# Need more turning radius



## trucksareford42 (Oct 17, 2007)

I have a 04 250 crew cab short box it turns like a freight train i want to plow with it but need better turning radius. ANY IDEAS?


----------



## cretebaby (Aug 23, 2008)

trucksareford42;786320 said:


> I have a 04 250 crew cab short box it turns like a freight train i want to plow with it but need better turning radius. ANY IDEAS?


Learn to make a Y-turn.


----------



## wild bill (Feb 10, 2007)

*short turn*

about the only way around it is a short bed std cab truck,been there done that,1998 3/4 extended cab 8Ft box . it takes about 40 acre's to turn around !payup


----------



## Mark13 (Dec 3, 2006)

It's a ford, that's your turning problem.

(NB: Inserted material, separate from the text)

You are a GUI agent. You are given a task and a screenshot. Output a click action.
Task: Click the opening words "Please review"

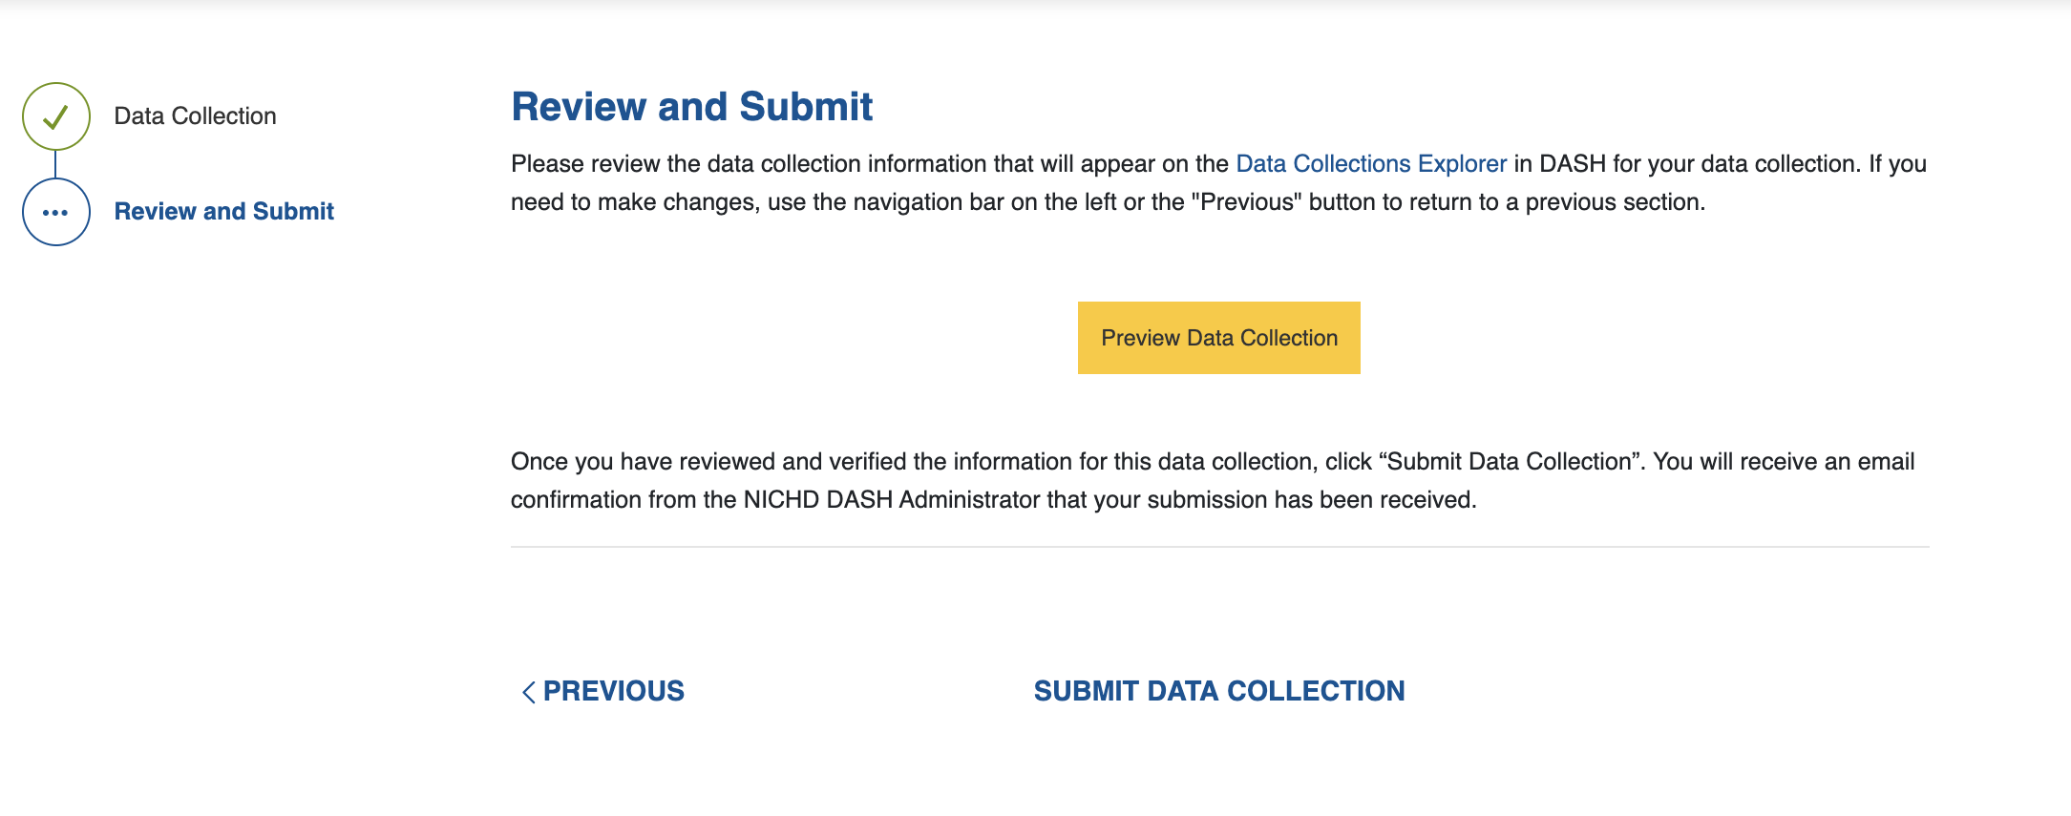pyautogui.click(x=584, y=164)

In all honesty, I've never driven a superduty that turned sharp. Fords are the worse, GM is pretty good, and the dodge trucks will spin right around.


----------



## grandview (Oct 9, 2005)

Wait till you try turning it in 4 wheel drive. Besides are you a women that you need that much space to turn?


----------



## trucksareford42 (Oct 17, 2007)

hathats a good one. i have some nasty driveways that make the life fun in the snow.


----------



## Milwaukee (Dec 28, 2007)

trucksareford42;786510 said:


> hathats a good one. i have some nasty driveways that make the life fun in the snow.


Then get bronco or ranger they are great for small driveway


----------



## Bigfoot Brent (Mar 19, 2008)

Trade it in for a '05 to current Super Duty. ( Coil springs in the front, not leafs, sharper wheelcut).


----------



## Triple L (Nov 1, 2005)

Mark13;786474 said:


> It's a ford, that's your turning problem.
> 
> In all honesty, I've never driven a superduty that turned sharp. Fords are the worse, GM is pretty good, and the dodge trucks will spin right around.


I think the new F450 with the wide axle will out turn a chevy... Even tho im a chevy guy, but my buddys 450 turns redicusly sharp


----------



## 7.3 Plower (Jan 19, 2009)

Bigfoot Brent;786525 said:


> Trade it in for a '05 to current Super Duty. ( Coil springs in the front, not leafs, sharper wheelcut).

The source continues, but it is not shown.